If natural disasters intensify and abnormal weather leads to economic stagnation, an impact on our consulting business will be realized. Meanwhile, consulting needs for institutional shareholder relations, voting rights, and M&A support are expected to increase, in association with the transition to a decarbonized society and adaptation to climate change.

Greenhouse gas (GHG) emissions

As the Company has zero Scope 1 emissions (direct emissions from operations), we calculated our Scope 2 emissions (indirect emissions from electricity consumption). The Company’s GHG emissions for the fiscal year ended March 31, 2021 were 0 tons for Scope 1 and 105 tons for Scope 2, converted from energy consumption.

Energy consumption

Energy consumption

GHG emissions

GHG emissions

Note: Based on an average emission factor of 0.000457 (t-CO2/kWh) by TEPCO Energy Partner, Incorporated

Financial impact

One financial impact of climate change risk that can be assumed is the introduction of carbon pricing (carbon tax, etc.). Accordingly, we estimated the carbon cost in 2030 and 2050 for the 4-degree scenario and the 2-degree scenario with GHC emissions at their current levels.

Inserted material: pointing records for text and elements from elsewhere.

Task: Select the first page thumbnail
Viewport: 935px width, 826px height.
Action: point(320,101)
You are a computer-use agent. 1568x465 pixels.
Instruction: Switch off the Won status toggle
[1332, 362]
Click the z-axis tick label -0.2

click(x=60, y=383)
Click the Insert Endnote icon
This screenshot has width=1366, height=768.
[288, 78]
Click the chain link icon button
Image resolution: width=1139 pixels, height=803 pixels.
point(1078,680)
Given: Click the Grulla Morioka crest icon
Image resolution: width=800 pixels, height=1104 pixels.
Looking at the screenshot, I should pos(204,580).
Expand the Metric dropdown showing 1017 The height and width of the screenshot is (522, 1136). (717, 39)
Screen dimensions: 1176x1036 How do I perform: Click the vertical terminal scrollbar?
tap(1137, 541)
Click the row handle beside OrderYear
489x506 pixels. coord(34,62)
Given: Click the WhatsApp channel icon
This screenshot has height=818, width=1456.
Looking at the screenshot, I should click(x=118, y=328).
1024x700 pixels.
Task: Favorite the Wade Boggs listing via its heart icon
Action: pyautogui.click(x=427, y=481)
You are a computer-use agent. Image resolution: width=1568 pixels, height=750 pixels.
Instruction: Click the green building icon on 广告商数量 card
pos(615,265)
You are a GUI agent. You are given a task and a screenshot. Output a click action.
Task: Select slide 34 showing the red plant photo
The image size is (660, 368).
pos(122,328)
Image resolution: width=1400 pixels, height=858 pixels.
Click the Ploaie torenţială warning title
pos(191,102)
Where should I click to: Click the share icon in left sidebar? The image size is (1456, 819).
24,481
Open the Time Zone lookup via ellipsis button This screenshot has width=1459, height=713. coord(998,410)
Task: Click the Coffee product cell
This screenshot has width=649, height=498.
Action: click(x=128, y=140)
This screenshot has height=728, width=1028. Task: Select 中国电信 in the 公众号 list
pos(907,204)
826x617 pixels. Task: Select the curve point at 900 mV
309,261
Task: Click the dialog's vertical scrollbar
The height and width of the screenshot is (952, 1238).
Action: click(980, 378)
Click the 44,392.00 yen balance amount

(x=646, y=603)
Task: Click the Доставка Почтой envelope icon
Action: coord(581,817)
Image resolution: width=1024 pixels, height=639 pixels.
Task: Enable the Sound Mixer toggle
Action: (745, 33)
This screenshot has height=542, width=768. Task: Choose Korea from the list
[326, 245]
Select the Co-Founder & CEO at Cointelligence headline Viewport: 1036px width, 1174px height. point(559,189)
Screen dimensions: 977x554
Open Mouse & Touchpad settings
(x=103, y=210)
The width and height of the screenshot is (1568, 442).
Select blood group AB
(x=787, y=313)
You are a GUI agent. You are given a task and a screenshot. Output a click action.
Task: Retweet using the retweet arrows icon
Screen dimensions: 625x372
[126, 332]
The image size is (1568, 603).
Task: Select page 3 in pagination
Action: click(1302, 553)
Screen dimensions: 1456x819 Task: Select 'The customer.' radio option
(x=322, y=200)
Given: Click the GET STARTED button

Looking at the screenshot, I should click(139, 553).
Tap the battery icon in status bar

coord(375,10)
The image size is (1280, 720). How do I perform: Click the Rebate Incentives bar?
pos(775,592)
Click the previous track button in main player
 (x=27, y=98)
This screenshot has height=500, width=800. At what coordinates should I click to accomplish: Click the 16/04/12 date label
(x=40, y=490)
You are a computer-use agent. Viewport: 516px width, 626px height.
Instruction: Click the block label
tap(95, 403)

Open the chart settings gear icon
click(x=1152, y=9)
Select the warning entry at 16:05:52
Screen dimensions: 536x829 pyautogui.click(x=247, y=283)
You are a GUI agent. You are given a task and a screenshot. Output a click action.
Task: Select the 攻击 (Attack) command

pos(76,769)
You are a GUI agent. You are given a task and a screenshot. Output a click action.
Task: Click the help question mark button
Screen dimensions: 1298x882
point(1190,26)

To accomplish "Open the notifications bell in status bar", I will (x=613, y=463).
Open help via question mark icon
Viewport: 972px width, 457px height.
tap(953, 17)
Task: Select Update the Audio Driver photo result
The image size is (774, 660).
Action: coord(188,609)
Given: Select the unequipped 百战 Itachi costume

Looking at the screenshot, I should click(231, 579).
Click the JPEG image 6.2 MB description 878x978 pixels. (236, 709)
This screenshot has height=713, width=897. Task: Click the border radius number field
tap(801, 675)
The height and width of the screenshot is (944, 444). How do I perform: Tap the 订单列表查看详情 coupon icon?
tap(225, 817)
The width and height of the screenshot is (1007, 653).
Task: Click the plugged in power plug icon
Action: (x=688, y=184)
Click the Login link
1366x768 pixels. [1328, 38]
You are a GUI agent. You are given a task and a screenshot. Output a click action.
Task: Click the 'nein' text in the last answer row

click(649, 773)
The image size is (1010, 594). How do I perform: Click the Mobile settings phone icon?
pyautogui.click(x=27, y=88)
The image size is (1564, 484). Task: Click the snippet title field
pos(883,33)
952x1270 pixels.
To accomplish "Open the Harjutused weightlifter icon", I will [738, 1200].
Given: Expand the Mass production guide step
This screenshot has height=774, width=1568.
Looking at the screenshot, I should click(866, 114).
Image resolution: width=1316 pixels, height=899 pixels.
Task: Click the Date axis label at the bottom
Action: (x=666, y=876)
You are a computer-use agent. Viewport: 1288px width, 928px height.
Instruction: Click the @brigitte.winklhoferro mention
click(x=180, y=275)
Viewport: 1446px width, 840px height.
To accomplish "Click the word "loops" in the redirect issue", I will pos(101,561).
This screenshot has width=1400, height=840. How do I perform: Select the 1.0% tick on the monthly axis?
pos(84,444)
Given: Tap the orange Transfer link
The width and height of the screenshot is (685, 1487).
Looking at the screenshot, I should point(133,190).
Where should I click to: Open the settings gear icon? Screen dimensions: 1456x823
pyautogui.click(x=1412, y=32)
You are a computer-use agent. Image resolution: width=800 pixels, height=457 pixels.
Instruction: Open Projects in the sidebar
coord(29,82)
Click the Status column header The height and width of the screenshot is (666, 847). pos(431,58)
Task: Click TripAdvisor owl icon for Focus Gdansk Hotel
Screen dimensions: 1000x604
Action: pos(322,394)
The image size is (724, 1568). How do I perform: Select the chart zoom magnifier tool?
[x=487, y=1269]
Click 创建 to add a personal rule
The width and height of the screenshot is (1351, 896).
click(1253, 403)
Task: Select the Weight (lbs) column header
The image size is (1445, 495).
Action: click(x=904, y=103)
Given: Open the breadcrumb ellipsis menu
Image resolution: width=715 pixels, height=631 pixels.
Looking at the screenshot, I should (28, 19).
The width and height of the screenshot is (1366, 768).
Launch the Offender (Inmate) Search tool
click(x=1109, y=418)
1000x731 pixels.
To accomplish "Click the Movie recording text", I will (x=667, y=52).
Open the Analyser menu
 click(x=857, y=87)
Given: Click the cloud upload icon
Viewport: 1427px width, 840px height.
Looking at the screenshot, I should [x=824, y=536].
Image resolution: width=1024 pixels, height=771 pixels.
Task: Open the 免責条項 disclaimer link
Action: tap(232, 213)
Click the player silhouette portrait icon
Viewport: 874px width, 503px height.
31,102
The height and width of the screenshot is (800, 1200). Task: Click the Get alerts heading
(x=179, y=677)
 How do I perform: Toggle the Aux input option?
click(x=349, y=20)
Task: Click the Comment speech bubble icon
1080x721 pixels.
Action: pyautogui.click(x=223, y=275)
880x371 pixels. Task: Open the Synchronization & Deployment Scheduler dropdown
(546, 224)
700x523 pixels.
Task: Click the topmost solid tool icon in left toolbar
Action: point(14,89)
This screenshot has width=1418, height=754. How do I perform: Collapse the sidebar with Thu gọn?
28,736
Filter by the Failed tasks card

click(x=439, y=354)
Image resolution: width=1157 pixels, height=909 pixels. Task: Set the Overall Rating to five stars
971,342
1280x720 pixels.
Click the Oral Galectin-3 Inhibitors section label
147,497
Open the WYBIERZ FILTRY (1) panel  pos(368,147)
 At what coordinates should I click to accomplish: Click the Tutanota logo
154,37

The International Energy Agency scenario, the International Renewable Energy Agency scenario and the current carbon price (emissions trading system, carbon tax and energy tax) were used in our calculations.

(Thousands of yen)

Year 2030 2050
4-degree scenario 223 1,076
2-degree scenario 453 1,803

Risk Management

In the Group, the head of each organization, including senior general managers and general managers, identifies operational risks on an organizational basis, analyzes and evaluates these risks, and reports them to the Sustainability Committee. If a risk that needs to be addressed is discovered, the Sustainability Committee oversees risk management and supports risk management by selecting a person responsible in each organization to address the identified risk and have him or her take necessary measures. In addition, in the event that the Sustainability Committee discovers a significant risk, it will promptly report it to the Board of Directors.

Climate change risk is also positioned as one of the most important risks for the entire Company. In response, the Sustainability Committee evaluates climate change risk and reports the details of its review and its response to the Board of Directors at least once a year.

Goals

The Company’s goal is to reduce GHG emissions (Scope 2) from electricity consumption to net zero by 2025. In this manner, the Company aims to realize a decarbonized society.

To reduce GHG emissions, we will strive to save energy and electricity at the office. For energy that is difficult to reduce due to our corporate activities, we will introduce renewable energy sources that do not use fossil fuels and actively utilize the government-certified J-Credit Scheme.